Após expender considerações acerca do cabimento da exceção de pré-executividade em face da Fazenda, da necessidade de integração do Estado do Maranhão, da ilegitimidade de parte no polo passivo da demanda, da ilegalidade da cobrança de ISSQN.
Determinada a intimação do excepto às fls.31.
Devidamente intimado conforme termo de vista de fls. 31.
Em sua impugnação, o órgão fazendário aduz que é incabível a tese de imunidade recíproca.
Requer finalmente a improcedência do pedido com o prosseguimento da vertente execução fiscal. É o relatório.
Trata-se de Exceção de Pré-executividade proposta pela Empresa Maranhenses de Administração de Recursos Humanos e Negócios Públicos- EMARPH, em desfavor do Municipio São Luis.
O feito excepcional foi motivado pela Ação de Execução Fiscal tombada sob nº 25629-66.2013.8.10.0001(28088.2013), que o excepto aprestara contra a excipiente.
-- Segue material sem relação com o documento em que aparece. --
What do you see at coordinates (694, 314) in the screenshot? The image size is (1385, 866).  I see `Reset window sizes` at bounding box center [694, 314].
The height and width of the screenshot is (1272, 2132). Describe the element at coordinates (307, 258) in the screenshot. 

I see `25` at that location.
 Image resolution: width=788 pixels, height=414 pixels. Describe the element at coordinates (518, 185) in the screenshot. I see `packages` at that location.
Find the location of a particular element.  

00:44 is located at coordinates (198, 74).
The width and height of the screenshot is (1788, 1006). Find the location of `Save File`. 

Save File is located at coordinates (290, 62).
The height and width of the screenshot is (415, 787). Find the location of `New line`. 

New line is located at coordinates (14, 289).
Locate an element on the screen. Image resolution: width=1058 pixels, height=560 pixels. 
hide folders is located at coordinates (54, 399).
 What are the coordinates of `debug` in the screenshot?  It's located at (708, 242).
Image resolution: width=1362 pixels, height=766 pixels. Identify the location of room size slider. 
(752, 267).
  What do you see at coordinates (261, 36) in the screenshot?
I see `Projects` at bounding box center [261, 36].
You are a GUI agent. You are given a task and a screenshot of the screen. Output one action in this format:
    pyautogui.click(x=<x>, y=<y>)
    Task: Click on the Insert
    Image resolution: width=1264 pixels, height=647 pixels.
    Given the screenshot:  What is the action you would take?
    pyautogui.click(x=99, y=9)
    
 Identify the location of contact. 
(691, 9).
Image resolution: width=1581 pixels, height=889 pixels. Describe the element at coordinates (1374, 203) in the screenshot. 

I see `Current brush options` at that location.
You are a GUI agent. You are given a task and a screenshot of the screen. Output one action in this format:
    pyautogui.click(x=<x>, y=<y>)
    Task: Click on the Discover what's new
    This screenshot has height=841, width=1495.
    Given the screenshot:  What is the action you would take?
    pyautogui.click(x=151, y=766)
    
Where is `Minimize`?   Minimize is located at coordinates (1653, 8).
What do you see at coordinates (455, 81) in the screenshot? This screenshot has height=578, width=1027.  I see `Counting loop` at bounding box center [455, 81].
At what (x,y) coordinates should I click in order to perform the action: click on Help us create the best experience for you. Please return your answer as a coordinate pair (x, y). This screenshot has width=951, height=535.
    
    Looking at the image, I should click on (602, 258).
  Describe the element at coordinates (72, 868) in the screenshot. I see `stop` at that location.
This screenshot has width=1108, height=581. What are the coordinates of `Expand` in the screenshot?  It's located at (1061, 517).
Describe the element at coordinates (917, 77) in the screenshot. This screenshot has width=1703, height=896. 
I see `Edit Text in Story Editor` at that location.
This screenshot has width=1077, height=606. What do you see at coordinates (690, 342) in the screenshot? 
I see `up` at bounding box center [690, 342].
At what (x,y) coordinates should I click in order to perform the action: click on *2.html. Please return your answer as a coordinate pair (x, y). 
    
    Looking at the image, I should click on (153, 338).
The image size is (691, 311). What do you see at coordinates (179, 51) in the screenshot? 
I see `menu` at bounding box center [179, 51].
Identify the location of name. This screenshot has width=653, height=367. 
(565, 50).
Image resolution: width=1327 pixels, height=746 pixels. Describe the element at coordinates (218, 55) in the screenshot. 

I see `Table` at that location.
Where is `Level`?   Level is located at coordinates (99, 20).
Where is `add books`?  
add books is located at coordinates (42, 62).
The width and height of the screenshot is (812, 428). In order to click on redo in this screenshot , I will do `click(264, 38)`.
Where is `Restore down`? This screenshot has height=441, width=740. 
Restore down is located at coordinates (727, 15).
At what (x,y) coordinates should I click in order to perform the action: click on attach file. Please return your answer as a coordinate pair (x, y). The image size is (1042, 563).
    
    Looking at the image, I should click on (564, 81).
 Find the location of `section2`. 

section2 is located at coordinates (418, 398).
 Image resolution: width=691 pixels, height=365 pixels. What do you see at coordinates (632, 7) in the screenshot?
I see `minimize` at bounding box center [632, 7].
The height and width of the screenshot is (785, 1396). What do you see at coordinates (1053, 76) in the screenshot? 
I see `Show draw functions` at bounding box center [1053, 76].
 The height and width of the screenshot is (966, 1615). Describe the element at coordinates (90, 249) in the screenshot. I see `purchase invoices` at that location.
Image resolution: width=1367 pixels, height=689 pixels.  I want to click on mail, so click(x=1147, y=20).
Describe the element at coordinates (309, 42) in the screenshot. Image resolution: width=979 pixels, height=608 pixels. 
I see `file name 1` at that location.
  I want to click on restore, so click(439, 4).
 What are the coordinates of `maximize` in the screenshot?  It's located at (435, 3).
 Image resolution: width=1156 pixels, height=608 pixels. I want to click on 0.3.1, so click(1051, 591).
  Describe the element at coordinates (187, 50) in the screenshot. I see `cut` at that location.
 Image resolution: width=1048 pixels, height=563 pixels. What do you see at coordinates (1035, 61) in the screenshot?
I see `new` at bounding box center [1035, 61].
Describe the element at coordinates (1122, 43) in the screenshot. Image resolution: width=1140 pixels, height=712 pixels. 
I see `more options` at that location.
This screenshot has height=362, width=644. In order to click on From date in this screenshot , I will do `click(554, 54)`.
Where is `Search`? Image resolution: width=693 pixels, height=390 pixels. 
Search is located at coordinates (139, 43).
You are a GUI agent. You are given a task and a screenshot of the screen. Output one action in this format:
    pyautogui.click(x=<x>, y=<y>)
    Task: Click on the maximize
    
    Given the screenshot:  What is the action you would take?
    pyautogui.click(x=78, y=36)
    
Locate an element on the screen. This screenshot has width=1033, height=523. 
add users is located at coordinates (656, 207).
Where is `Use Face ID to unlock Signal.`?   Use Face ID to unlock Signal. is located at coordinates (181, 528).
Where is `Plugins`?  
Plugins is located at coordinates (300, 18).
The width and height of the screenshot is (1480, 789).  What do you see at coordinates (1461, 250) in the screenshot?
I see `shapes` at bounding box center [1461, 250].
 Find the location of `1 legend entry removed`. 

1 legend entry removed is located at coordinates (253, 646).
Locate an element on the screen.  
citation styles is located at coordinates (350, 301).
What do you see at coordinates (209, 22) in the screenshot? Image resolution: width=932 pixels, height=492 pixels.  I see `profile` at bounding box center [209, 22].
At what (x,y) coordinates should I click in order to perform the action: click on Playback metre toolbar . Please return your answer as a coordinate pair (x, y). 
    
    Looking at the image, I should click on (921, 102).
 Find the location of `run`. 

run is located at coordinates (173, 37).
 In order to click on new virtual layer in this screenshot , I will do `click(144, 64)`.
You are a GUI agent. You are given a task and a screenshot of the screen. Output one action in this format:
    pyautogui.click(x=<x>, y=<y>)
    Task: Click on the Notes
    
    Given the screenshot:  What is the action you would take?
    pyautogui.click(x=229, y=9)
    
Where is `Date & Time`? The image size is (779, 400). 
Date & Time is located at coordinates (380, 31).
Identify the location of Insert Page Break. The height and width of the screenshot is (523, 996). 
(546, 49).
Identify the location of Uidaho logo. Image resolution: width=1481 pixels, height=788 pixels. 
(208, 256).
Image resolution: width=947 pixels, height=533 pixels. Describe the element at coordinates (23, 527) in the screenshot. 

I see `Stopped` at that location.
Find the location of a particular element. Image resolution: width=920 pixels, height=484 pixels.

Quanto ao cabimento da exceção de pré-executividade.
Não padece mais dúvidas na atualidade de que tal procedimento excepcional pode ser aforado em face das pretensões fazendárias, quando presentes quaisquer das matérias arguíveis como de ordem pública delas deva conhecer o magistrado de ofício ou não demandem dilação probatória, além de encontrar expressa previsão legal no art. 803, do Código de Processo Civil.
Como peça defensiva agita a excipiente a alegação de ilegitimidade de parte para figurar na execução.
Em abono a esse entendimento se posiciona a doutrina que os tribunais aceitam que sejam discutidas via exceção de pré-executividade#: ... quaisquer objeções processuais (pressupostos processuais e condições da ação), bem como as defesas materiais que o juiz possa reconhecer de ofício (como a prescrição e a decadência) e ainda aquelas que podem ser provadas de plano.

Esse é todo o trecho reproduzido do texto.